» **Stored records**
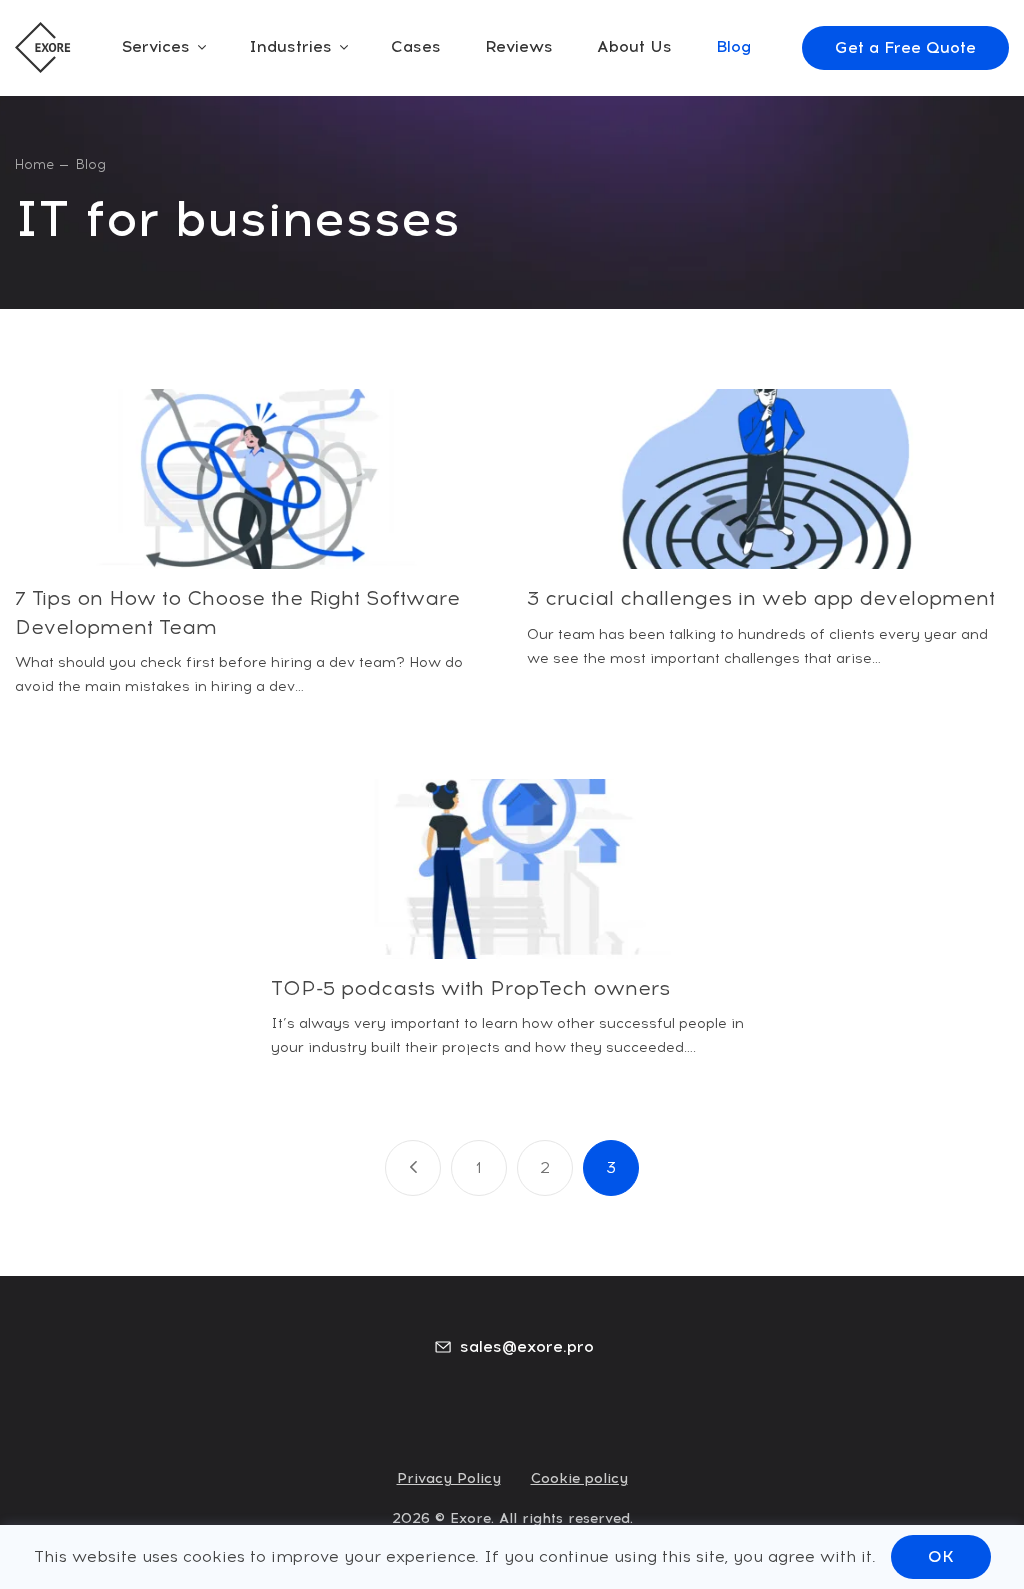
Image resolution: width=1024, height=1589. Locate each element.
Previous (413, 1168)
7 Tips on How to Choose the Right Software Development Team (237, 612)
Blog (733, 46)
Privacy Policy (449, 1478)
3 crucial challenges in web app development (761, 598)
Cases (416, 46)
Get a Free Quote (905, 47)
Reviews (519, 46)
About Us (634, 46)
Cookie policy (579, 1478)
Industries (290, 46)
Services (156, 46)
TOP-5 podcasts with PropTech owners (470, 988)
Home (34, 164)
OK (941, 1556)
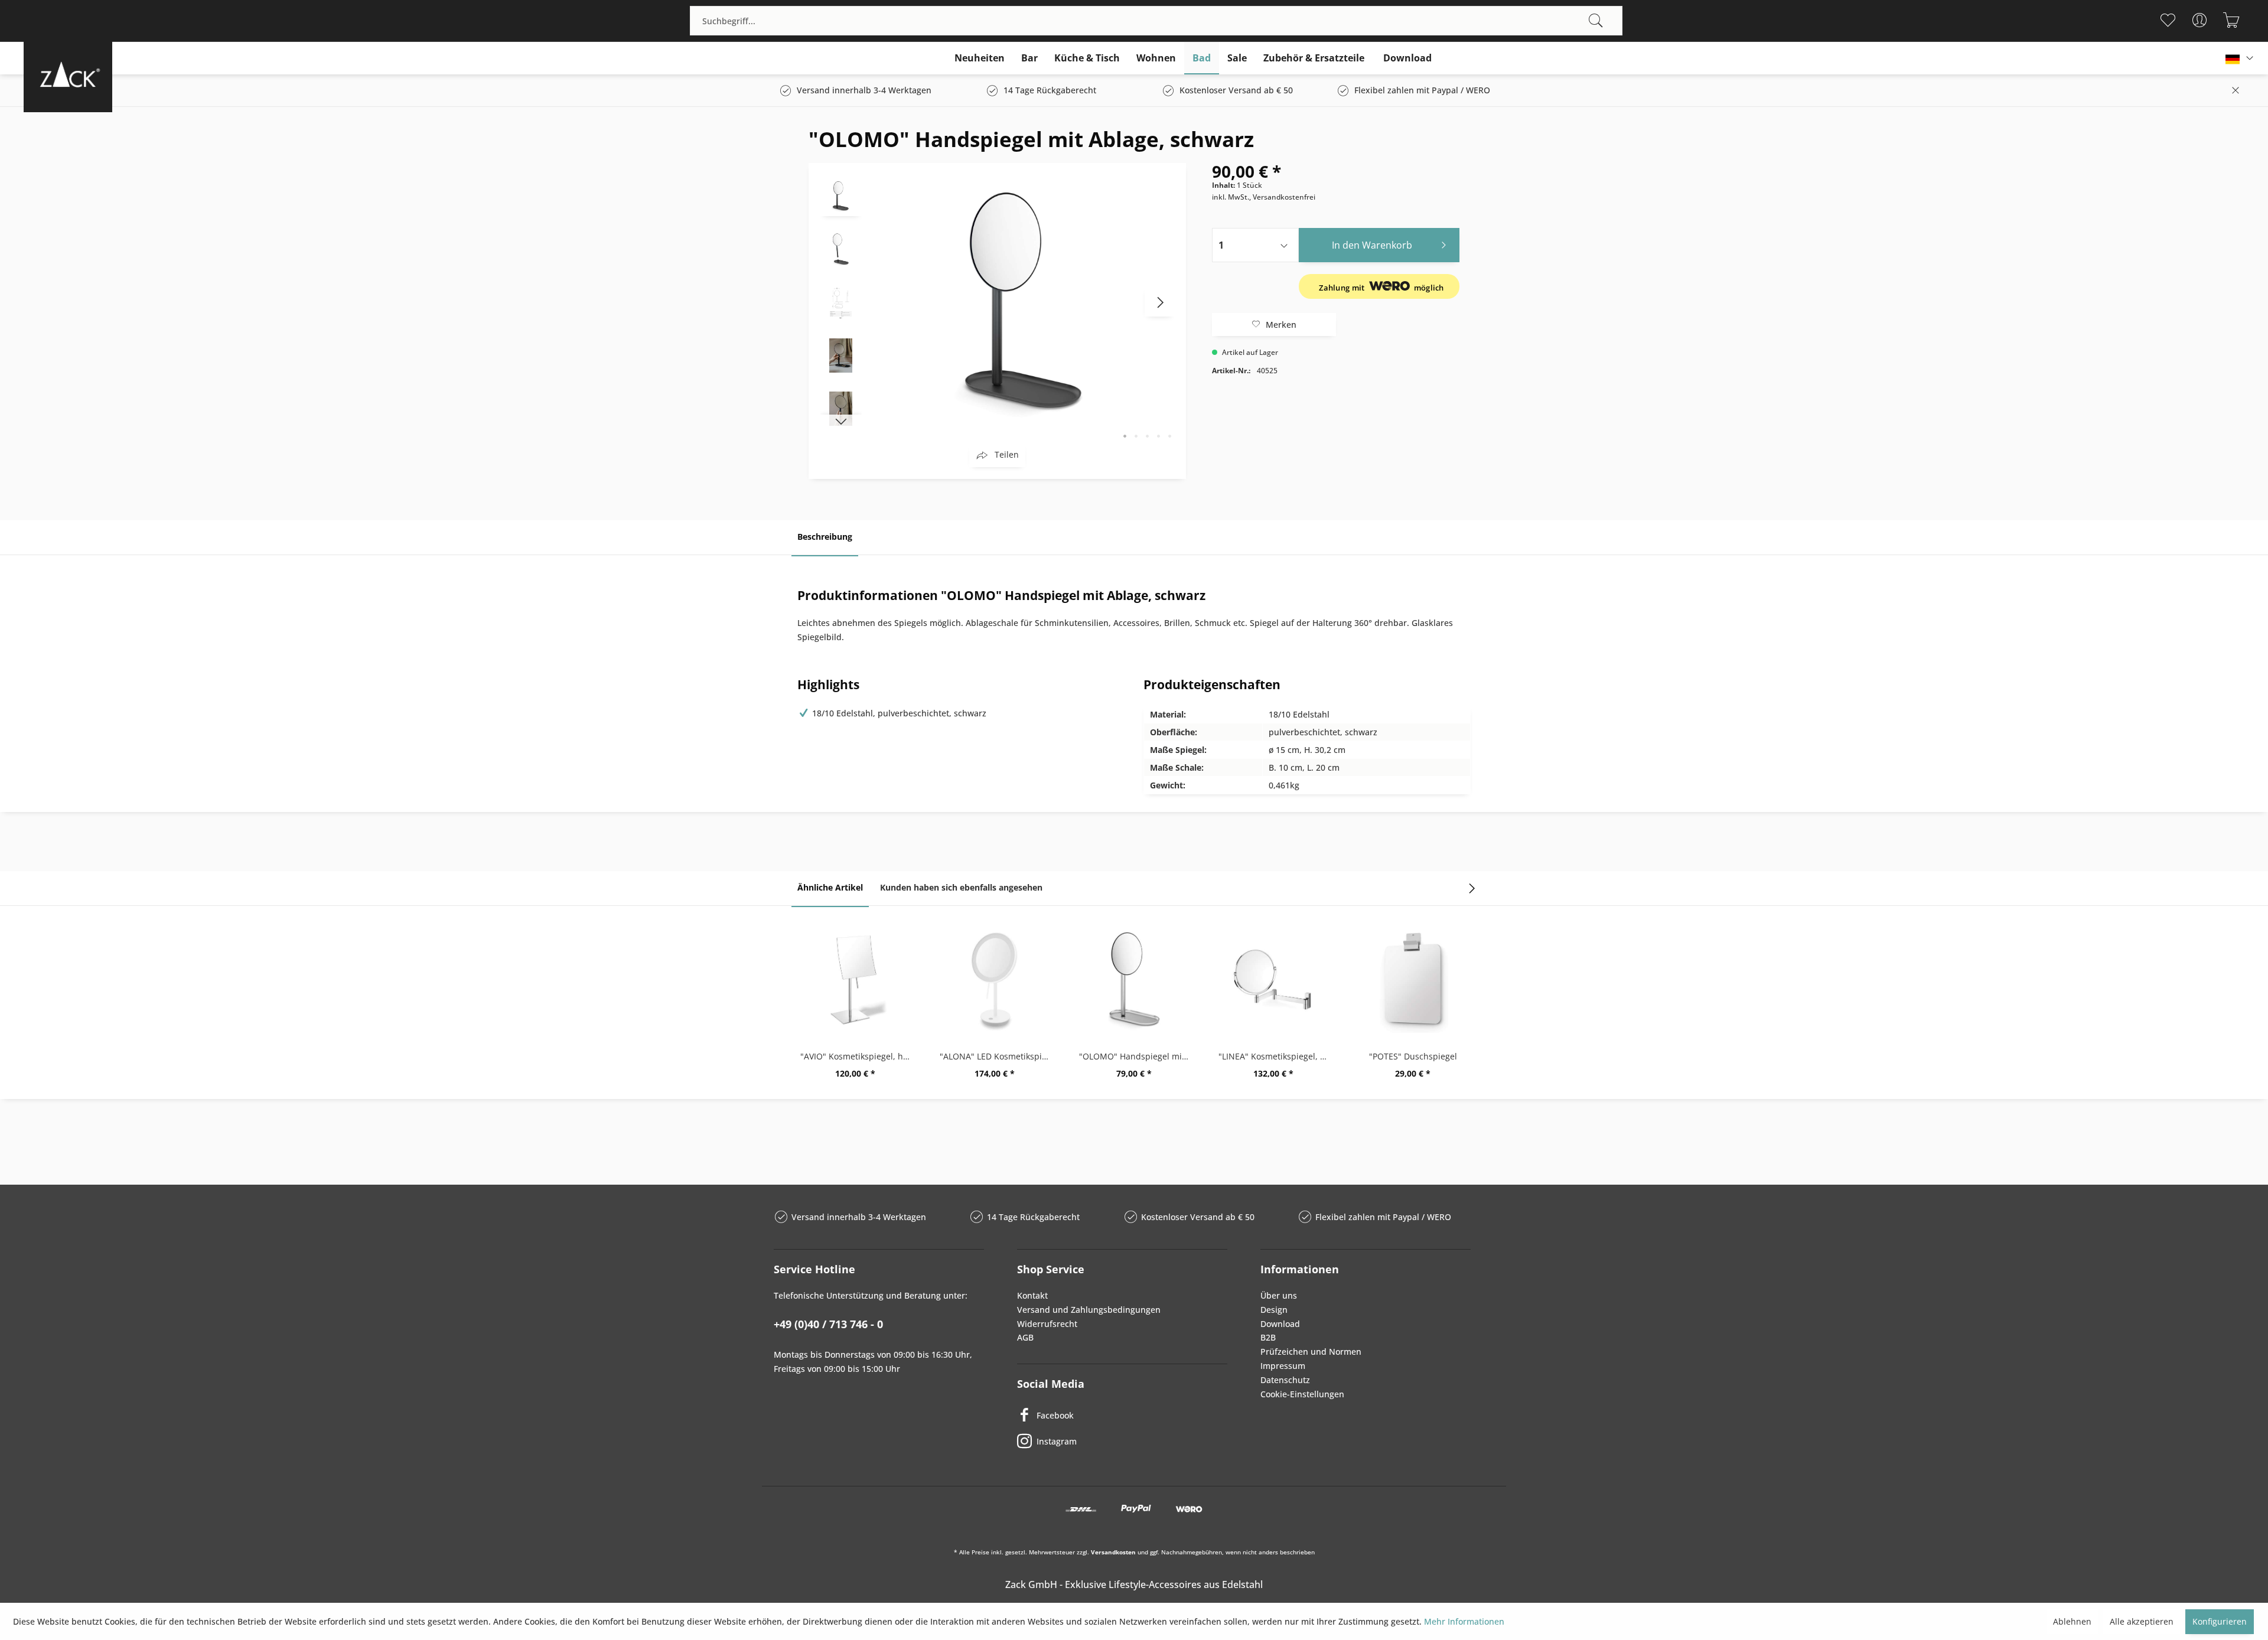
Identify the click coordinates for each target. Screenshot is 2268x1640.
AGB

» **WHAT YOU WILL DO**
The reply should hold the lines from the top of the records through the line containing "Get a Free Quote (905, 47)", reproduced exactly, and no pictures.

» **RESPONSE**
Image resolution: width=1024, height=1589. Locate each element.
Previous (413, 1168)
7 Tips on How to Choose the Right Software Development Team (237, 612)
Blog (733, 46)
Privacy Policy (449, 1478)
3 crucial challenges in web app development (761, 598)
Cases (416, 46)
Get a Free Quote (905, 47)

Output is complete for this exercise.